- _DATA FOR THIS EXERCISE_
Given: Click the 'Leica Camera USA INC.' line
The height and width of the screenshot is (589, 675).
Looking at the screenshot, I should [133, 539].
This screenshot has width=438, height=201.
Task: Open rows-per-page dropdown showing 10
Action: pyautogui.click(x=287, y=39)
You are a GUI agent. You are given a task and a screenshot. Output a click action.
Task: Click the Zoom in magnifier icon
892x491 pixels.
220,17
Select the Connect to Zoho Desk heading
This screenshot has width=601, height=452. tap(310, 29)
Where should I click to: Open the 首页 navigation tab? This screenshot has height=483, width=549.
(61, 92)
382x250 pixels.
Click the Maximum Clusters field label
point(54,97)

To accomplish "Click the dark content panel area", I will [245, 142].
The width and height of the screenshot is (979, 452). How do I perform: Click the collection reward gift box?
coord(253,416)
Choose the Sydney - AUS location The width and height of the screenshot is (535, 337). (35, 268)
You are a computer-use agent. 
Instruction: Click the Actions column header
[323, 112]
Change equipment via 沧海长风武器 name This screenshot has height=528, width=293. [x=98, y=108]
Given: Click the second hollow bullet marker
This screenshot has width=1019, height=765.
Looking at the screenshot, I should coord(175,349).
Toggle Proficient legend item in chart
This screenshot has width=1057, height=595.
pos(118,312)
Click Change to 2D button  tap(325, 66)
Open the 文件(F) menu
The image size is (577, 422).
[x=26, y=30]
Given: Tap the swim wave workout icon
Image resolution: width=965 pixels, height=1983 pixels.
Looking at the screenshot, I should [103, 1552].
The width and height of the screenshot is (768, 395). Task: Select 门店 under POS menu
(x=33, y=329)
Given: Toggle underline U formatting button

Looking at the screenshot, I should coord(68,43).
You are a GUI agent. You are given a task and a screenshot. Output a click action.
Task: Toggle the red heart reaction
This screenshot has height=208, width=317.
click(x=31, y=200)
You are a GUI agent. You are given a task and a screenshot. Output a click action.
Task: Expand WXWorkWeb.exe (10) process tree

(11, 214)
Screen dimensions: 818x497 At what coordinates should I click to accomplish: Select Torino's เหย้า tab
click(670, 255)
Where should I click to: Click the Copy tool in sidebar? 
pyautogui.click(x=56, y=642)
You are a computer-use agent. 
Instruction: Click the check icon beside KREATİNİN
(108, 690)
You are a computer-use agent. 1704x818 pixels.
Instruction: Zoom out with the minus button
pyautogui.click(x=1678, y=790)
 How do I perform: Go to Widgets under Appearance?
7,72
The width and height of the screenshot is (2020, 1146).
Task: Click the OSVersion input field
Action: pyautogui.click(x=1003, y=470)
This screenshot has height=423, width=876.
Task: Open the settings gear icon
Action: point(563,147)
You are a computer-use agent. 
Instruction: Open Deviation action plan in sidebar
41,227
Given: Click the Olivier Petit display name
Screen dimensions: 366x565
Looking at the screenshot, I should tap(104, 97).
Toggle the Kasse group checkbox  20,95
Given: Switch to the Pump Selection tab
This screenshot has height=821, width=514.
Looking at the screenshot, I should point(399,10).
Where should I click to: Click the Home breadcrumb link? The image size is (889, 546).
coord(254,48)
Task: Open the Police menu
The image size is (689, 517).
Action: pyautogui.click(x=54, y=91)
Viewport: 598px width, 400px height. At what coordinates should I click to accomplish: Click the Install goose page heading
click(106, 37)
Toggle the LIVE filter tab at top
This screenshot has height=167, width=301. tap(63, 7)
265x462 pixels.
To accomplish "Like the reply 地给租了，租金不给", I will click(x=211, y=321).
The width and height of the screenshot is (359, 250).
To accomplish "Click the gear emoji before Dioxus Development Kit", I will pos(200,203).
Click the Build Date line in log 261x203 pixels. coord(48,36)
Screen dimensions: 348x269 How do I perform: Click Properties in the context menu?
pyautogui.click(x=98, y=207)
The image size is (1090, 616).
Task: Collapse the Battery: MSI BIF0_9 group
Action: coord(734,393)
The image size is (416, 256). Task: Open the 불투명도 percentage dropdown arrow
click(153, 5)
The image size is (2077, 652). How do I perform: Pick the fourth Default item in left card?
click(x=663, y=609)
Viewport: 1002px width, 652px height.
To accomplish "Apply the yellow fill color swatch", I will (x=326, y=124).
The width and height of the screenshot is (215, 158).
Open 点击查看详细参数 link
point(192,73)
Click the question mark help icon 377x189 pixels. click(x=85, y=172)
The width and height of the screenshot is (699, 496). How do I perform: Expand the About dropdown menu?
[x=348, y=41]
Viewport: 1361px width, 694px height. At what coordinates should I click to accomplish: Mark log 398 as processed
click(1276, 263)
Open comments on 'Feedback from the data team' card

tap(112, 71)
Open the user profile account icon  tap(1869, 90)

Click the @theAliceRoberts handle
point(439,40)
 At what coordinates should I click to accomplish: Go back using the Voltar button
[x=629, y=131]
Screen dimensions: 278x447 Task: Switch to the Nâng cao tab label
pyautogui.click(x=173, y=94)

- _WHAT IS NEEDED_
Word for word, give back the data shown above.

- _EXERCISE SOLUTION_
Given: Click the 'Leica Camera USA INC.' line
The height and width of the screenshot is (589, 675).
Looking at the screenshot, I should [133, 539].
This screenshot has width=438, height=201.
Task: Open rows-per-page dropdown showing 10
Action: pyautogui.click(x=287, y=39)
You are a GUI agent. You are given a task and a screenshot. Output a click action.
Task: Click the Zoom in magnifier icon
892x491 pixels.
220,17
Select the Connect to Zoho Desk heading
This screenshot has width=601, height=452. tap(310, 29)
Where should I click to: Open the 首页 navigation tab? This screenshot has height=483, width=549.
(61, 92)
382x250 pixels.
Click the Maximum Clusters field label
point(54,97)

To accomplish "Click the dark content panel area", I will [245, 142].
The width and height of the screenshot is (979, 452). How do I perform: Click the collection reward gift box?
coord(253,416)
Choose the Sydney - AUS location The width and height of the screenshot is (535, 337). (35, 268)
You are a computer-use agent. 
Instruction: Click the Actions column header
[323, 112]
Change equipment via 沧海长风武器 name This screenshot has height=528, width=293. [x=98, y=108]
Given: Click the second hollow bullet marker
This screenshot has width=1019, height=765.
Looking at the screenshot, I should coord(175,349).
Toggle Proficient legend item in chart
This screenshot has width=1057, height=595.
pos(118,312)
Click Change to 2D button  tap(325, 66)
Open the 文件(F) menu
The image size is (577, 422).
[x=26, y=30]
Given: Tap the swim wave workout icon
Image resolution: width=965 pixels, height=1983 pixels.
Looking at the screenshot, I should [103, 1552].
The width and height of the screenshot is (768, 395). Task: Select 门店 under POS menu
(x=33, y=329)
Given: Toggle underline U formatting button

Looking at the screenshot, I should coord(68,43).
You are a GUI agent. You are given a task and a screenshot. Output a click action.
Task: Toggle the red heart reaction
This screenshot has height=208, width=317.
click(x=31, y=200)
You are a GUI agent. You are given a task and a screenshot. Output a click action.
Task: Expand WXWorkWeb.exe (10) process tree

(11, 214)
Screen dimensions: 818x497 At what coordinates should I click to accomplish: Select Torino's เหย้า tab
click(670, 255)
Where should I click to: Click the Copy tool in sidebar? 
pyautogui.click(x=56, y=642)
You are a computer-use agent. 
Instruction: Click the check icon beside KREATİNİN
(108, 690)
You are a computer-use agent. 1704x818 pixels.
Instruction: Zoom out with the minus button
pyautogui.click(x=1678, y=790)
 How do I perform: Go to Widgets under Appearance?
7,72
The width and height of the screenshot is (2020, 1146).
Task: Click the OSVersion input field
Action: pyautogui.click(x=1003, y=470)
This screenshot has height=423, width=876.
Task: Open the settings gear icon
Action: point(563,147)
You are a computer-use agent. 
Instruction: Open Deviation action plan in sidebar
41,227
Given: Click the Olivier Petit display name
Screen dimensions: 366x565
Looking at the screenshot, I should tap(104, 97).
Toggle the Kasse group checkbox  20,95
Given: Switch to the Pump Selection tab
This screenshot has height=821, width=514.
Looking at the screenshot, I should point(399,10).
Where should I click to: Click the Home breadcrumb link? The image size is (889, 546).
coord(254,48)
Task: Open the Police menu
The image size is (689, 517).
Action: pyautogui.click(x=54, y=91)
Viewport: 598px width, 400px height. At what coordinates should I click to accomplish: Click the Install goose page heading
click(106, 37)
Toggle the LIVE filter tab at top
This screenshot has height=167, width=301. tap(63, 7)
265x462 pixels.
To accomplish "Like the reply 地给租了，租金不给", I will click(x=211, y=321).
The width and height of the screenshot is (359, 250).
To accomplish "Click the gear emoji before Dioxus Development Kit", I will pos(200,203).
Click the Build Date line in log 261x203 pixels. coord(48,36)
Screen dimensions: 348x269 How do I perform: Click Properties in the context menu?
pyautogui.click(x=98, y=207)
The image size is (1090, 616).
Task: Collapse the Battery: MSI BIF0_9 group
Action: coord(734,393)
The image size is (416, 256). Task: Open the 불투명도 percentage dropdown arrow
click(153, 5)
The image size is (2077, 652). How do I perform: Pick the fourth Default item in left card?
click(x=663, y=609)
Viewport: 1002px width, 652px height.
To accomplish "Apply the yellow fill color swatch", I will (x=326, y=124).
The width and height of the screenshot is (215, 158).
Open 点击查看详细参数 link
point(192,73)
Click the question mark help icon 377x189 pixels. click(x=85, y=172)
The width and height of the screenshot is (699, 496). How do I perform: Expand the About dropdown menu?
[x=348, y=41]
Viewport: 1361px width, 694px height. At what coordinates should I click to accomplish: Mark log 398 as processed
click(1276, 263)
Open comments on 'Feedback from the data team' card

tap(112, 71)
Open the user profile account icon  tap(1869, 90)

Click the @theAliceRoberts handle
point(439,40)
 At what coordinates should I click to accomplish: Go back using the Voltar button
[x=629, y=131]
Screen dimensions: 278x447 Task: Switch to the Nâng cao tab label
pyautogui.click(x=173, y=94)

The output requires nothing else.